Is there an outdoor racial divide?
Even though the population of the U.S. has become more diverse, it seems those enjoying the outdoors through hobbies like camping, hiking, fishing and hunting remain mostly non-hispanic white.
According to the Pittsburgh Tribune-Review newspaper, the U.S. Fish and Wildlife Service reported that in 2006, a total of 96 percent of hunters, 93 percent of wildlife watchers and 92 percent of anglers were white.
Research done by The Outdoor Foundation found a similar trend. The foundation reported that even when expanding outdoor recreation to include everything from hiking and camping to canoeing and skateboarding, 80 percent of outdoor recreationists across all ages nationwide are white.

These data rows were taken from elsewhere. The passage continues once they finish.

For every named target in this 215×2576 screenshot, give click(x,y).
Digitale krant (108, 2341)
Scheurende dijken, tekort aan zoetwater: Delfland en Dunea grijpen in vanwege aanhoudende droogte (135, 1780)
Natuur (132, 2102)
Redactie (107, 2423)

"Our future environmental stewards, our future outdoor consumers, our future outdoor workforce, will be increasingly minority," said Christine Fanning, executive director of The Outdoor Foundation. "If they've never pedaled a bike or paddled a stream, outdoor recreation and the environmental resources of this country are at risk, in my view."
Outdoor enthusiasts, like Atlanta's Audrey Peterman who organized a conference on breaking the color barrier in the great outdoors last year, told the newspaper that officials and companies have to reach out and educate minority groups about outdoor activities and opportunities.